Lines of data
===============

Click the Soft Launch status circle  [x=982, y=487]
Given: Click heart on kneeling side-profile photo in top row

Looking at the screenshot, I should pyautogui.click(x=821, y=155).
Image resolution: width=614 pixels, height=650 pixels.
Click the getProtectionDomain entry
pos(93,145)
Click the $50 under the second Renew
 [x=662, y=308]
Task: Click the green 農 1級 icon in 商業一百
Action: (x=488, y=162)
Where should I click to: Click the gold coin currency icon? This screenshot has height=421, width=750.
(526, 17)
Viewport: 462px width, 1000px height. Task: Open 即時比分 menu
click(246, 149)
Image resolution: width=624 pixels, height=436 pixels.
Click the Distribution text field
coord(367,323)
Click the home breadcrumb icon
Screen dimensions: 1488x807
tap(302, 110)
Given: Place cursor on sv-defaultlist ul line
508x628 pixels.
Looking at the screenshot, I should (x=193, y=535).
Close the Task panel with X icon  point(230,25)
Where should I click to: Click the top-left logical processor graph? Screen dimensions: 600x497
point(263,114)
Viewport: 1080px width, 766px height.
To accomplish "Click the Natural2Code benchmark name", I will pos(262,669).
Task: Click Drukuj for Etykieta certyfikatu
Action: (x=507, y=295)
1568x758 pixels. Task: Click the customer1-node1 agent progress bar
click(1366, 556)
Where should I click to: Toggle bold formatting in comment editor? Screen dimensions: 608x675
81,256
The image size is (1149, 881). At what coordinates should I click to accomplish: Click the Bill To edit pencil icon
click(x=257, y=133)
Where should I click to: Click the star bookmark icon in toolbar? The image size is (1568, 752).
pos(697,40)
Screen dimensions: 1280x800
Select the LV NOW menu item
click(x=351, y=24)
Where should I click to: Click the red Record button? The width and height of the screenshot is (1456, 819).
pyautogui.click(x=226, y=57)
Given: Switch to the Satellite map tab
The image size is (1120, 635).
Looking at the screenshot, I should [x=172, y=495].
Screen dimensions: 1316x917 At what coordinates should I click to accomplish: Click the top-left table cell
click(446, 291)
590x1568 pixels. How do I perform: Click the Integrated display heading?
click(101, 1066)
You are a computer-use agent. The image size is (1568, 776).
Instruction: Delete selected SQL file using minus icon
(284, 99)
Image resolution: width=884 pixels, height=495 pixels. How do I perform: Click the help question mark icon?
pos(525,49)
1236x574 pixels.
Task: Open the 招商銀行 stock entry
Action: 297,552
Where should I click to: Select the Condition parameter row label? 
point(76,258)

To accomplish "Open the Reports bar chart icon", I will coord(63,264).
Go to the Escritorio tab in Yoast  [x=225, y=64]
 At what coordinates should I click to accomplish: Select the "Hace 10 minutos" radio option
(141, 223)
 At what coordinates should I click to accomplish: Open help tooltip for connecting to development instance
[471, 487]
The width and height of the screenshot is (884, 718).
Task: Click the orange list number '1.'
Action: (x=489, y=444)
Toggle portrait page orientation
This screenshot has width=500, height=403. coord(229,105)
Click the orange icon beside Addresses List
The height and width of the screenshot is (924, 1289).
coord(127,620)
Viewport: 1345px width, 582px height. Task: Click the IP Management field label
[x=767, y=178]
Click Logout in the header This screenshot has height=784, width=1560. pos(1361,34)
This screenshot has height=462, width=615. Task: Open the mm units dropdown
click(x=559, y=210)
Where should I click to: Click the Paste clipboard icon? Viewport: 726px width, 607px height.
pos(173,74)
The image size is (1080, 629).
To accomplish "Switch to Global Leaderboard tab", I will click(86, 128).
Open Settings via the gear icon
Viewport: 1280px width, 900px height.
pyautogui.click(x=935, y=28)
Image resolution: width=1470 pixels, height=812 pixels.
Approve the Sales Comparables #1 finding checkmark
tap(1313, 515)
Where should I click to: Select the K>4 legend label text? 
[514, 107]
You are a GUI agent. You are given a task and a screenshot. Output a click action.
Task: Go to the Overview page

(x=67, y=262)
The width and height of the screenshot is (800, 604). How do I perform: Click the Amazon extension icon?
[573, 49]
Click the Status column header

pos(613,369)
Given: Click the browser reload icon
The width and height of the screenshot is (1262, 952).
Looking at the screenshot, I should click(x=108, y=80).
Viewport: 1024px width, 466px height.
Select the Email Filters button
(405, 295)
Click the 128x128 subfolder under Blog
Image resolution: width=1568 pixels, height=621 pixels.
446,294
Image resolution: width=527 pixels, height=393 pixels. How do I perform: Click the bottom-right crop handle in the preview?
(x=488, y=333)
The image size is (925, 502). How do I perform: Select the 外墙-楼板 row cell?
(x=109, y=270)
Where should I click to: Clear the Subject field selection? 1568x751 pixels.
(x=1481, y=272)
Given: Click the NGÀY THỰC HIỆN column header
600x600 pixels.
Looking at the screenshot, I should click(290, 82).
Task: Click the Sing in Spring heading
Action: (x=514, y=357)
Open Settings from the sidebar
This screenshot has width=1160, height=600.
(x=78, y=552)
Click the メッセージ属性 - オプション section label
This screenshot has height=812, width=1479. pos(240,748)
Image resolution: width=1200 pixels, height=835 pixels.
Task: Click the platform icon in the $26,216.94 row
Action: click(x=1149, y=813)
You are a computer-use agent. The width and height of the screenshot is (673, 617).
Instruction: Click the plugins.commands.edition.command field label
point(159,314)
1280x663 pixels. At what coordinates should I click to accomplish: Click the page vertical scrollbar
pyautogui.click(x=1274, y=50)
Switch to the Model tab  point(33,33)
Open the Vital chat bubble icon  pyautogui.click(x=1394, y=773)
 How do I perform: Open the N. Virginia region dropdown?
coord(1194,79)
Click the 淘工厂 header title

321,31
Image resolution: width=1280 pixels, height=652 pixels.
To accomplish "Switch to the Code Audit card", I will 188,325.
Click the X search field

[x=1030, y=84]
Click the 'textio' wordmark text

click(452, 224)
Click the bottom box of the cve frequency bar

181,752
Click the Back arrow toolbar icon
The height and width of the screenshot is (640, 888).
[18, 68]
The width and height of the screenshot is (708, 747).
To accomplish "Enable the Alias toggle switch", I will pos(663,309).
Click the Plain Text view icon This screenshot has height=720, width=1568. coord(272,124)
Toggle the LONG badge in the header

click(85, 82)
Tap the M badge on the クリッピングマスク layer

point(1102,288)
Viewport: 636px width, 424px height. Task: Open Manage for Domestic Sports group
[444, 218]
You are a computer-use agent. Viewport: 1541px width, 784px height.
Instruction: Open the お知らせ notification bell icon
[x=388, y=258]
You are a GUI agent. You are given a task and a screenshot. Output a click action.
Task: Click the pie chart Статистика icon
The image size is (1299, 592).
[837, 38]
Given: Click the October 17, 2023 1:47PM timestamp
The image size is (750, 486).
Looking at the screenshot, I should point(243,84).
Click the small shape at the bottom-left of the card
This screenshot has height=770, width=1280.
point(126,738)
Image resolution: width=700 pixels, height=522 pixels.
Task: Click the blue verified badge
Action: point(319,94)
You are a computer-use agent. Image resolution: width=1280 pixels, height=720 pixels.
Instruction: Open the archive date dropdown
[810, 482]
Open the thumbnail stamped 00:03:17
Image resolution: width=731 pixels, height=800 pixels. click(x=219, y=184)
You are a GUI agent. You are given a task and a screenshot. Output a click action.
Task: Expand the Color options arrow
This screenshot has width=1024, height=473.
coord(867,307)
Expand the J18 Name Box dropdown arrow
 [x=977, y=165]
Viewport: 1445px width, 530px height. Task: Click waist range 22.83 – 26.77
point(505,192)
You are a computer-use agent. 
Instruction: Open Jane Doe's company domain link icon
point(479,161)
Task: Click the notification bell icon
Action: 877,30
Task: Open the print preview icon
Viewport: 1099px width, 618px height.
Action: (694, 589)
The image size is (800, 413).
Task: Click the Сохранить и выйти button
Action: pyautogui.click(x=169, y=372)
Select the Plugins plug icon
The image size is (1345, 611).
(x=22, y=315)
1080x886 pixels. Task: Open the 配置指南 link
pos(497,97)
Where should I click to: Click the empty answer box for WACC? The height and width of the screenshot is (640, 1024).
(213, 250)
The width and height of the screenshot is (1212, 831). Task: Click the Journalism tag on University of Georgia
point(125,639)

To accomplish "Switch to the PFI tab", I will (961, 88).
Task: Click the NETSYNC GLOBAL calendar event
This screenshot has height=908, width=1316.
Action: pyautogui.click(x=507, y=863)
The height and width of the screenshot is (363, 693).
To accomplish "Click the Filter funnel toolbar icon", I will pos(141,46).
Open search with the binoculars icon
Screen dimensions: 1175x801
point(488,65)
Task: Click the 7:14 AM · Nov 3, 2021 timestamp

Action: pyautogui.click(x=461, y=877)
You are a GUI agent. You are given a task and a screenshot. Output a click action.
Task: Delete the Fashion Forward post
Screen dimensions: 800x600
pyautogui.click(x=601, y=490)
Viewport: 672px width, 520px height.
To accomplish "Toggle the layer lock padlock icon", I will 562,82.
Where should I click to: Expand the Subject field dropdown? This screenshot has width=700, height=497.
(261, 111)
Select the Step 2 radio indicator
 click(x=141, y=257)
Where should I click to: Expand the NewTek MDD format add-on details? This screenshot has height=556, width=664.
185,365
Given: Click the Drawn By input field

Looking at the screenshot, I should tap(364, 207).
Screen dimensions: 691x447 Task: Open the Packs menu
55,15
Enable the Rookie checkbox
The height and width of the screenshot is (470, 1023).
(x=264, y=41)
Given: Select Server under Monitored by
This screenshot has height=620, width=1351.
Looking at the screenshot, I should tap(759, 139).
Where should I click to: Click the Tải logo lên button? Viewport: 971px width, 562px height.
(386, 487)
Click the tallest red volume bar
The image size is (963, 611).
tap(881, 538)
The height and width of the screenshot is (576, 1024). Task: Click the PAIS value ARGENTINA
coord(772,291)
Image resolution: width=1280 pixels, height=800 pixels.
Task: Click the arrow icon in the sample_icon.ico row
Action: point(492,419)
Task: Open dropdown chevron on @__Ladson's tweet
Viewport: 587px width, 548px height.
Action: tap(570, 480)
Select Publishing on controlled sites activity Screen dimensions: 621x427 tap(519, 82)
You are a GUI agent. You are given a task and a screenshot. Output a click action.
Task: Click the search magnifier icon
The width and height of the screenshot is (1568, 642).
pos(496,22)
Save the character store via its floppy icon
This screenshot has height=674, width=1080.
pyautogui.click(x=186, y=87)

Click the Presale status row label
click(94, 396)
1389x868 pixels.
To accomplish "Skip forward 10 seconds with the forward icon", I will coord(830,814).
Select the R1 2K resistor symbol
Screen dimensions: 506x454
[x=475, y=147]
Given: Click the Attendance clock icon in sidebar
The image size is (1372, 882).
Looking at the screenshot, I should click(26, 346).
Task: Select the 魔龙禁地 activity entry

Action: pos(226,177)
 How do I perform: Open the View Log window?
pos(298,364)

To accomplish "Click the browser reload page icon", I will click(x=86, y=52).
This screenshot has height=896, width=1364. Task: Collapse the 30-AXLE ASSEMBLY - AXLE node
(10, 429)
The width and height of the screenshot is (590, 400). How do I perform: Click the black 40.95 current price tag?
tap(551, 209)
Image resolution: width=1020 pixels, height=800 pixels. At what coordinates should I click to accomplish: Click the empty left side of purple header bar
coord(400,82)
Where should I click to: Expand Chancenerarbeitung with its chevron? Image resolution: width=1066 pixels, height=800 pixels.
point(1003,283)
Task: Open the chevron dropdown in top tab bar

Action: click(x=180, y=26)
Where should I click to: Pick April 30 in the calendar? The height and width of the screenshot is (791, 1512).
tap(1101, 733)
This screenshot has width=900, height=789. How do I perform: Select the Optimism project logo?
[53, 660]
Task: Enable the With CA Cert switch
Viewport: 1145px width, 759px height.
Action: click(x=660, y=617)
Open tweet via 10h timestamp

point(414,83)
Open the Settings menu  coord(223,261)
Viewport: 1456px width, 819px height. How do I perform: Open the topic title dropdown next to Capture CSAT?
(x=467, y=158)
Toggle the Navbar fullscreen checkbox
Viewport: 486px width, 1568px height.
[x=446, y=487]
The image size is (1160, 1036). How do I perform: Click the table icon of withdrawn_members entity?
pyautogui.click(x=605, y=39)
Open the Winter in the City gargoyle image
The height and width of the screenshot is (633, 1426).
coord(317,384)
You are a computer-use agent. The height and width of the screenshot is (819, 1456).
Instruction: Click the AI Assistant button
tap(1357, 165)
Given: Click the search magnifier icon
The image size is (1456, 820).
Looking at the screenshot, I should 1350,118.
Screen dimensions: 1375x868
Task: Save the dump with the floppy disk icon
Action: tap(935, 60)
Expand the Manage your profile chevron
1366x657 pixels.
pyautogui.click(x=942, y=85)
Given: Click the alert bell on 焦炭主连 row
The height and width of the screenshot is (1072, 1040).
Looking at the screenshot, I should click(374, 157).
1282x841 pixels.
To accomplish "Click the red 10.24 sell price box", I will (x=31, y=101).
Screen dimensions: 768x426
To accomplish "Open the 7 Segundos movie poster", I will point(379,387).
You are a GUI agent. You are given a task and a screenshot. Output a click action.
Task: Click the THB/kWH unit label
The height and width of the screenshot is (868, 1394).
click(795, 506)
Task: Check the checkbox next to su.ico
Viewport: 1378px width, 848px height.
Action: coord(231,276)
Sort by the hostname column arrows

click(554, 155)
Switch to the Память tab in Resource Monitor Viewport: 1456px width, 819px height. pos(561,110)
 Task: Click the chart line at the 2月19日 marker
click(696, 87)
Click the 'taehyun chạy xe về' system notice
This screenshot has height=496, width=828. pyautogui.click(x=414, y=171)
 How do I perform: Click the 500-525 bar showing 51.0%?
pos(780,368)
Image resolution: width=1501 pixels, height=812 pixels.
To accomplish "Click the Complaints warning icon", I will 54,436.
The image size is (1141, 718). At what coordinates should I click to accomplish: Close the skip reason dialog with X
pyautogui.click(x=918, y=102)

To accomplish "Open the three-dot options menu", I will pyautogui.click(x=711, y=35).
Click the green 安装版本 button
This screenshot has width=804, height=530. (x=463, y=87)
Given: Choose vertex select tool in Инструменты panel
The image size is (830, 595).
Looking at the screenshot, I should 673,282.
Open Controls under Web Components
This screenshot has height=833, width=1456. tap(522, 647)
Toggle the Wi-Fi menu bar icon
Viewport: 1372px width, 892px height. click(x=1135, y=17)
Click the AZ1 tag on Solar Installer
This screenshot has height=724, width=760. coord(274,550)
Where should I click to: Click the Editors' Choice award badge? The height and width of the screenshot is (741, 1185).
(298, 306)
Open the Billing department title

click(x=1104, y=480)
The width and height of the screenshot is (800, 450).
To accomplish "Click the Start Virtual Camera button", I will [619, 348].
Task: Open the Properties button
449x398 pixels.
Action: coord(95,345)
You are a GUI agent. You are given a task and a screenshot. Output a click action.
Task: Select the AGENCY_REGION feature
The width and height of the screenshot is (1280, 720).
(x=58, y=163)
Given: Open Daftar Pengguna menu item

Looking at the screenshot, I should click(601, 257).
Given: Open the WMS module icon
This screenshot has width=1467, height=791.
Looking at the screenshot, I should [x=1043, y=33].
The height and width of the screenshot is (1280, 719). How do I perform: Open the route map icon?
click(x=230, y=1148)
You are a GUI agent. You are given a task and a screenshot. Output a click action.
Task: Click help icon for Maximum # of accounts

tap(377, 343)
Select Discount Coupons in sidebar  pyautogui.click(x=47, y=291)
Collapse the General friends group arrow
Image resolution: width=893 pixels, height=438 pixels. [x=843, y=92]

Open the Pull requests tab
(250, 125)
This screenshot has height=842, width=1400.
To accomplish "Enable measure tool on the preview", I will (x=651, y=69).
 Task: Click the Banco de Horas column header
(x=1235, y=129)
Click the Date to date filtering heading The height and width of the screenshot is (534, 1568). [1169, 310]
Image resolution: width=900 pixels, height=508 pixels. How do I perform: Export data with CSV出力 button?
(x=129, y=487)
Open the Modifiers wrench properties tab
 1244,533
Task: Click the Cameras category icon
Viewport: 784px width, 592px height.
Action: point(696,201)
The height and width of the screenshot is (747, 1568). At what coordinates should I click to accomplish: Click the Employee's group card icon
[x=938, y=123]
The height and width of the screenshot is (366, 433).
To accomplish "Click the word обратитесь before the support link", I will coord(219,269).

===============

- **INSTRUCTIONS TO FOLLOW**: Edit the data between the lines holding "Given: Click the Drawn By input field" and "tap(551, 209)", inclusive, so that "magnifier" becomes "magnifying glass" and nothing else changes. Return only those lines.

- **TASK ANSWER**:
Given: Click the Drawn By input field

Looking at the screenshot, I should tap(364, 207).
Screen dimensions: 691x447 Task: Open the Packs menu
55,15
Enable the Rookie checkbox
The height and width of the screenshot is (470, 1023).
(x=264, y=41)
Given: Select Server under Monitored by
This screenshot has height=620, width=1351.
Looking at the screenshot, I should tap(759, 139).
Where should I click to: Click the Tải logo lên button? Viewport: 971px width, 562px height.
(386, 487)
Click the tallest red volume bar
The image size is (963, 611).
tap(881, 538)
The height and width of the screenshot is (576, 1024). Task: Click the PAIS value ARGENTINA
coord(772,291)
Image resolution: width=1280 pixels, height=800 pixels.
Task: Click the arrow icon in the sample_icon.ico row
Action: point(492,419)
Task: Open dropdown chevron on @__Ladson's tweet
Viewport: 587px width, 548px height.
Action: tap(570, 480)
Select Publishing on controlled sites activity Screen dimensions: 621x427 tap(519, 82)
You are a GUI agent. You are given a task and a screenshot. Output a click action.
Task: Click the search magnifying glass icon
The width and height of the screenshot is (1568, 642).
pos(496,22)
Save the character store via its floppy icon
This screenshot has height=674, width=1080.
pyautogui.click(x=186, y=87)

Click the Presale status row label
click(94, 396)
1389x868 pixels.
To accomplish "Skip forward 10 seconds with the forward icon", I will coord(830,814).
Select the R1 2K resistor symbol
Screen dimensions: 506x454
[x=475, y=147]
Given: Click the Attendance clock icon in sidebar
The image size is (1372, 882).
Looking at the screenshot, I should click(26, 346).
Task: Select the 魔龙禁地 activity entry

Action: pos(226,177)
 How do I perform: Open the View Log window?
pos(298,364)

To accomplish "Click the browser reload page icon", I will click(x=86, y=52).
This screenshot has height=896, width=1364. Task: Collapse the 30-AXLE ASSEMBLY - AXLE node
(10, 429)
The width and height of the screenshot is (590, 400). How do I perform: Click the black 40.95 current price tag?
tap(551, 209)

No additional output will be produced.